━━━━━ DATA TO USE ━━━━━

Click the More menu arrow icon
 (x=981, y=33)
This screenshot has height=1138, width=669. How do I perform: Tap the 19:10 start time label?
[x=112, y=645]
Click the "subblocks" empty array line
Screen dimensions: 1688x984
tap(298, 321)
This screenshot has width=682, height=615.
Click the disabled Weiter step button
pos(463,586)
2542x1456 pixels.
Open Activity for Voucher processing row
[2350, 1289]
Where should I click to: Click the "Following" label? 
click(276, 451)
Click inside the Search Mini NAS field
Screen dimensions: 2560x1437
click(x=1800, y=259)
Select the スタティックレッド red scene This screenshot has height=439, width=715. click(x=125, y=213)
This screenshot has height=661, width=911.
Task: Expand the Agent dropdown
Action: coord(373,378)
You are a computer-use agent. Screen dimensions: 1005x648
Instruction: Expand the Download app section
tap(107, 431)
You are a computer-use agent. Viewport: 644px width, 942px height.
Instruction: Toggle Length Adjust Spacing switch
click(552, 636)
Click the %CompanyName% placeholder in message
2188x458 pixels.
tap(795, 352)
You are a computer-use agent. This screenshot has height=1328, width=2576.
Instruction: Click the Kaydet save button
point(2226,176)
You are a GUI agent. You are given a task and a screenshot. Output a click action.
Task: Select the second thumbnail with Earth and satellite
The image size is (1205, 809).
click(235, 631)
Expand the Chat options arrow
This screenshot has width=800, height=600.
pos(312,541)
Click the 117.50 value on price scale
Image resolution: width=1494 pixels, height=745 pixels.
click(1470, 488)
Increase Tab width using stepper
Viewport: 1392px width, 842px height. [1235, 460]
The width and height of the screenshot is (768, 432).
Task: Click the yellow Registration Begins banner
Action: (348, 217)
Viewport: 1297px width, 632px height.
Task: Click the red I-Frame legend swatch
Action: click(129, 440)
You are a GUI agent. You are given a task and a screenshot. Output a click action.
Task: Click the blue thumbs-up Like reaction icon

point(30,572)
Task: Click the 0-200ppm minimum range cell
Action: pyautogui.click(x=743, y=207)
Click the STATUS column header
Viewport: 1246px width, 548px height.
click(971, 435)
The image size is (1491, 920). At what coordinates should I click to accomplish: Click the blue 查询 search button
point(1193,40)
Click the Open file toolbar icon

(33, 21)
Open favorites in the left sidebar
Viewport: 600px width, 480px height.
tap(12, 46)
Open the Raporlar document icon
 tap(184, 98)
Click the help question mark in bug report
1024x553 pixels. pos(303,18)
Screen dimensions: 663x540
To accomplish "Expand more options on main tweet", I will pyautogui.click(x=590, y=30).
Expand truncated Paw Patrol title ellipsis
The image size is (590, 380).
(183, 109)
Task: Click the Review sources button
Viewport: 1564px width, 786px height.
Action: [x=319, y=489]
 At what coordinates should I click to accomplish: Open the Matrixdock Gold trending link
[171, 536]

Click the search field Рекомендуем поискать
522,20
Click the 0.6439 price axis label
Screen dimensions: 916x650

━━━━━

EXERCISE TASK: Format the lines of the data, starting at the line that contains "You are a computer-use agent. Screen" and ending with the line that contains "point(2226,176)", as a JSON list of strings. Use one string per line and leave out any blank lines.

OUTPUT:
[
  "You are a computer-use agent. Screen dimensions: 1005x648",
  "Instruction: Expand the Download app section",
  "tap(107, 431)",
  "You are a computer-use agent. Viewport: 644px width, 942px height.",
  "Instruction: Toggle Length Adjust Spacing switch",
  "click(552, 636)",
  "Click the %CompanyName% placeholder in message",
  "2188x458 pixels.",
  "tap(795, 352)",
  "You are a computer-use agent. This screenshot has height=1328, width=2576.",
  "Instruction: Click the Kaydet save button",
  "point(2226,176)"
]